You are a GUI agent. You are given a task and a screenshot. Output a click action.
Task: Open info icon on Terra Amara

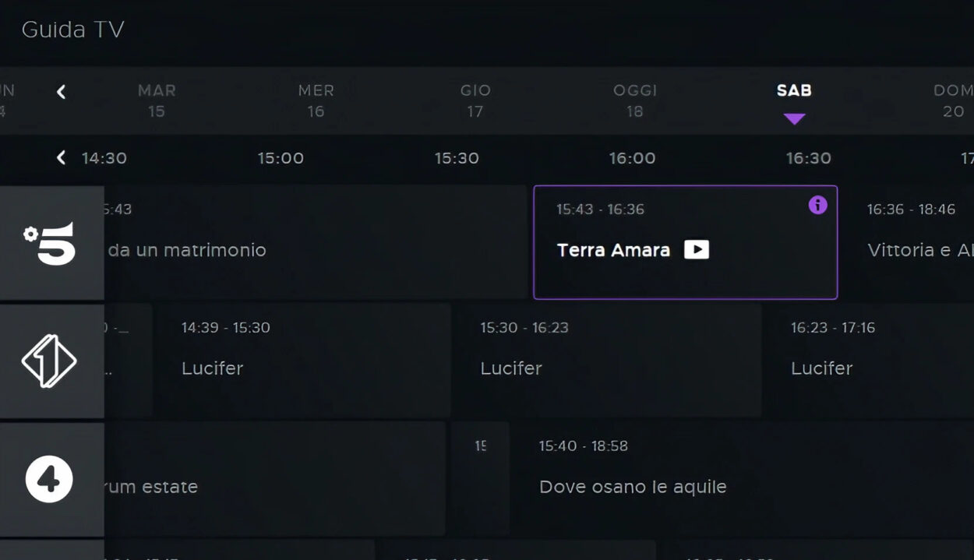point(817,205)
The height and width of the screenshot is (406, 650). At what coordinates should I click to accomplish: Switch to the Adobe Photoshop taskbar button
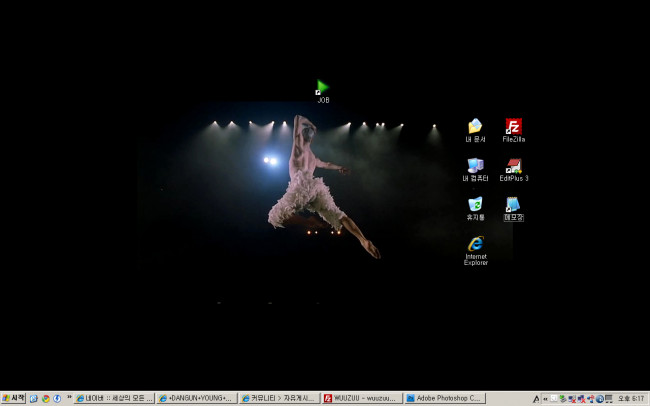pyautogui.click(x=444, y=398)
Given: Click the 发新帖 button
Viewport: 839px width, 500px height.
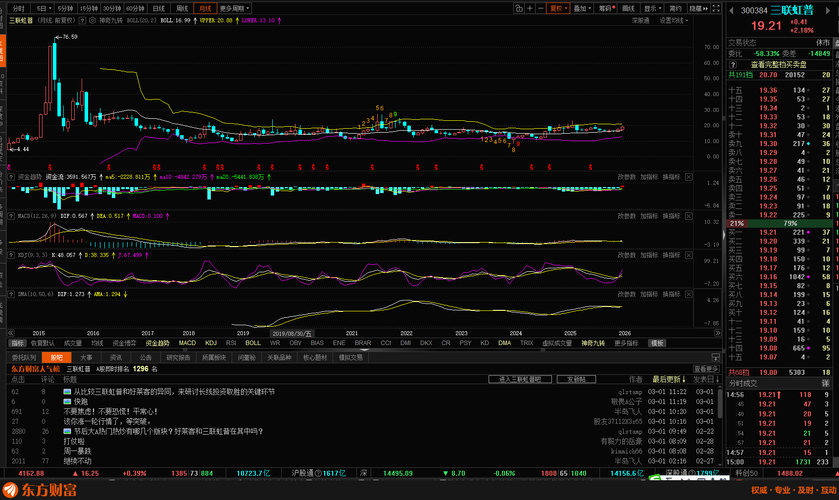Looking at the screenshot, I should click(x=577, y=380).
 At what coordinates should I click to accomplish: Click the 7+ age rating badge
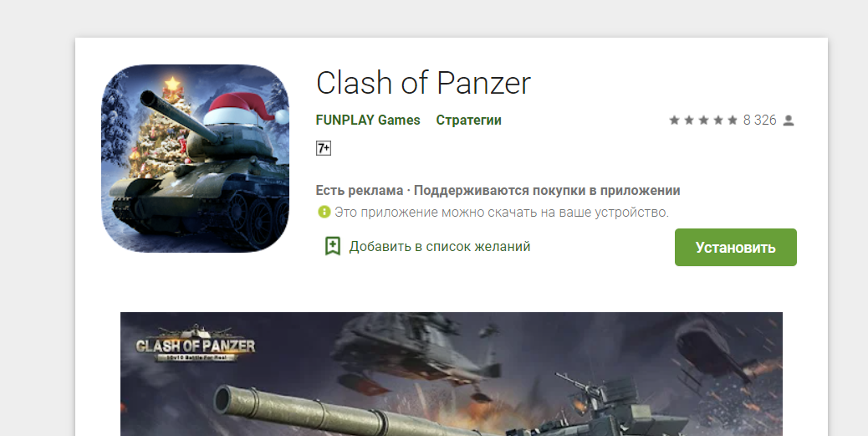(x=324, y=148)
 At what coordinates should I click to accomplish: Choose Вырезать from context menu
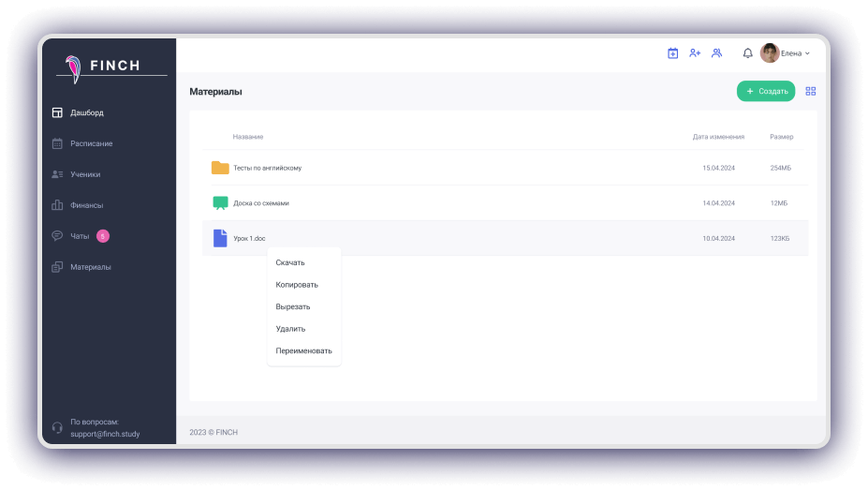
_ _ _ _ _
> Assignment
Without the pictures, retype each line of the records above exactly.

> Answer box
You are a GUI agent. You are given a task and a screenshot. Output a click action.
Task: Open info icon on Terra Amara

point(817,205)
The height and width of the screenshot is (406, 650). At what coordinates should I click to accomplish: Switch to the Adobe Photoshop taskbar button
pyautogui.click(x=444, y=398)
Given: Click the 发新帖 button
Viewport: 839px width, 500px height.
Looking at the screenshot, I should click(x=577, y=380).
 At what coordinates should I click to accomplish: Click the 7+ age rating badge
(x=324, y=148)
 At what coordinates should I click to accomplish: Choose Вырезать from context menu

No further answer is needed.